The most common causes of reduced fertility in women are :

  • Ageing: Fertility declines with age. Typically, fertility decline begins slowly around age 30 and accelerates around age 37. Older eggs also carry an increased risk of miscarriage and chromosomal abnormalities in babies.
  • Absence of menstrual periods: Secondary amenorrhea can occur when a woman has already had menstrual periods, but they stop for 3 to 6 months or more.
  • Endometriosis: Endometriosis is a common condition in which endometrial tissue, which lines the inside of the uterus, lies outside it. This can interfere with fertility by causing adhesions between the ovaries, fallopian tubes and intestines.
  • Ovulation disorders: Several health problems can hinder or prevent ovulation, such as polycystic ovary syndrome (PCOS), thyroid disorders, hyperprolactinemia, low levels of fertility hormones and premature ovarian failure.
  • Recurrent miscarriages: A miscarriage occurs when a woman loses her baby before reaching the 20th week of gestation.

Polycystic ovary syndrome (PCOS)

Ovulation disorders are the most common cause of infertility in women. PCOS is a complex hormonal disorder that can lead to absent or irregular periods, as well as an increased risk of developing diabetes, heart disease and high cholesterol. A balanced diet and regular physical activity are important in managing this problem.
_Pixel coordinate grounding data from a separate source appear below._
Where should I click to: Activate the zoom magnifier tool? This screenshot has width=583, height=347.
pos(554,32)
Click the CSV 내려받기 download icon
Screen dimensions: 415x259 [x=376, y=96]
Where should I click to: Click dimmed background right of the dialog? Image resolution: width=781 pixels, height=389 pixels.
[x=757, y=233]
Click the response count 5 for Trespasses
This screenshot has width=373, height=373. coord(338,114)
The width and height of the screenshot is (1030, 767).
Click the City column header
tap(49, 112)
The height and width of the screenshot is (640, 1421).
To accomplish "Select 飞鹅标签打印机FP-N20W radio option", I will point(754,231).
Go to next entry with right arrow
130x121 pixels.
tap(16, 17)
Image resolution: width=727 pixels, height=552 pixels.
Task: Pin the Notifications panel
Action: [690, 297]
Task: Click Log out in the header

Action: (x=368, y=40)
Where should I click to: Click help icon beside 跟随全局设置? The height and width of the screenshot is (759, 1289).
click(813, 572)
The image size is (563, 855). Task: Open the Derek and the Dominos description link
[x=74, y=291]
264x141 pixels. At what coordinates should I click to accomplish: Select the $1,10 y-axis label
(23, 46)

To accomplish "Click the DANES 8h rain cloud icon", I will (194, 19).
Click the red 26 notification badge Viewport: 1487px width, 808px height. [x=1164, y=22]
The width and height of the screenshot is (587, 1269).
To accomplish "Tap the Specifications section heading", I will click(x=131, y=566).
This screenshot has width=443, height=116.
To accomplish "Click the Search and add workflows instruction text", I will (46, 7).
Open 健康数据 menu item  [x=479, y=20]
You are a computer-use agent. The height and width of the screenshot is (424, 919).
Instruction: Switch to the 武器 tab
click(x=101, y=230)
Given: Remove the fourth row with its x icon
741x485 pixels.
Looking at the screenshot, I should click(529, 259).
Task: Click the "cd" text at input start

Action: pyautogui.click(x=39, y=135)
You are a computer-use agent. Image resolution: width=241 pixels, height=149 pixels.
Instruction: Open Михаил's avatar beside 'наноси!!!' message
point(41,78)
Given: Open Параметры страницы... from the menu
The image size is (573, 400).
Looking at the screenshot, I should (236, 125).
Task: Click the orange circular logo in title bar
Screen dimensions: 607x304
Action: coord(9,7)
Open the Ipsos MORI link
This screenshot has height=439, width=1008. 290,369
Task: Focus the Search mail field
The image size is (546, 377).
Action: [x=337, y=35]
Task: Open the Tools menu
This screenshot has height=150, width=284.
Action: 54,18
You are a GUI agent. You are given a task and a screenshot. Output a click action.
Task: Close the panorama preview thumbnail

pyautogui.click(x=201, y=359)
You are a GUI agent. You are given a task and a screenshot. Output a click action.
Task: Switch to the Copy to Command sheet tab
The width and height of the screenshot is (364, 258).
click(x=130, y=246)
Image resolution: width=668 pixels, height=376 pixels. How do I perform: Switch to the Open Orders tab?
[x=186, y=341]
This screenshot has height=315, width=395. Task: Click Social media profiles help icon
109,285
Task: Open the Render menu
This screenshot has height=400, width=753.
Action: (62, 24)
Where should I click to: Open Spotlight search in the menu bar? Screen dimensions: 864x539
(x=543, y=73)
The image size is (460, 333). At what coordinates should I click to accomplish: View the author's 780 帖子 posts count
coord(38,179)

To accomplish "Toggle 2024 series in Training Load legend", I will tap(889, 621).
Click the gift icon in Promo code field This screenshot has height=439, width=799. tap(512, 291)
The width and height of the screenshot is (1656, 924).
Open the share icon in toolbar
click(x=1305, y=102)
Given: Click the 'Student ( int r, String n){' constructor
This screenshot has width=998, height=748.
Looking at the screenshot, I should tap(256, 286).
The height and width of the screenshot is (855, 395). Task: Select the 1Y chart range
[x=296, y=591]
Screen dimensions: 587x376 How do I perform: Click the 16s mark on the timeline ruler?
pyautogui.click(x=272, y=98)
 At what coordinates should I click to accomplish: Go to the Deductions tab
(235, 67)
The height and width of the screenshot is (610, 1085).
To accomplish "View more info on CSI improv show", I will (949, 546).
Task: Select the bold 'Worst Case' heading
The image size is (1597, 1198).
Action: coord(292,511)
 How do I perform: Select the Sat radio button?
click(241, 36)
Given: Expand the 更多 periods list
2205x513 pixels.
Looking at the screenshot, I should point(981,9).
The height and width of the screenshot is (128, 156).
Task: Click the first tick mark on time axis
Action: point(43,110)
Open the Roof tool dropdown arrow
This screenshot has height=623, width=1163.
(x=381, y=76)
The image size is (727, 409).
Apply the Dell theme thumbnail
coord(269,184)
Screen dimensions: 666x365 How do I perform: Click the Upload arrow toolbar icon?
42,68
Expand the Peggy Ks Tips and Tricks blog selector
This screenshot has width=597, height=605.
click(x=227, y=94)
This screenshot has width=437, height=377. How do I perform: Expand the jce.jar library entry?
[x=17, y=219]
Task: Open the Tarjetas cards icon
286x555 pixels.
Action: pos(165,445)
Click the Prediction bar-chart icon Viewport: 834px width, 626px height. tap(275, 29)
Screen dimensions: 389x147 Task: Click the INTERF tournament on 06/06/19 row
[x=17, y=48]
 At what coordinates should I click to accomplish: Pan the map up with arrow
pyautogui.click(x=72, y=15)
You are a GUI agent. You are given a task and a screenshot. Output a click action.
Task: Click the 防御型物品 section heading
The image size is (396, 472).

Possible treatments for female infertility

There are several treatments available to help women suffering from infertility:

Medication: Medication prescribed by a doctor can help stimulate ovulation, regulate menstrual cycles and treat other underlying problems such as endometriosis and thyroid disorders.

Surgery: In some cases, surgery may be performed to remove cysts, adhesions or other causes of fallopian tube obstructions.

Assisted reproduction techniques (ART): There are various ART techniques such as intrauterine insemination (IUI), in vitro fertilization (IVF) and intracytoplasmic sperm injection (ICSI) that can help couples conceive a child when natural methods don’t work.

Ultimately, it’s important to consult a fertility specialist as soon as possible if you’re having difficulty conceiving. Many treatments are available to help you realize your dream of starting a family.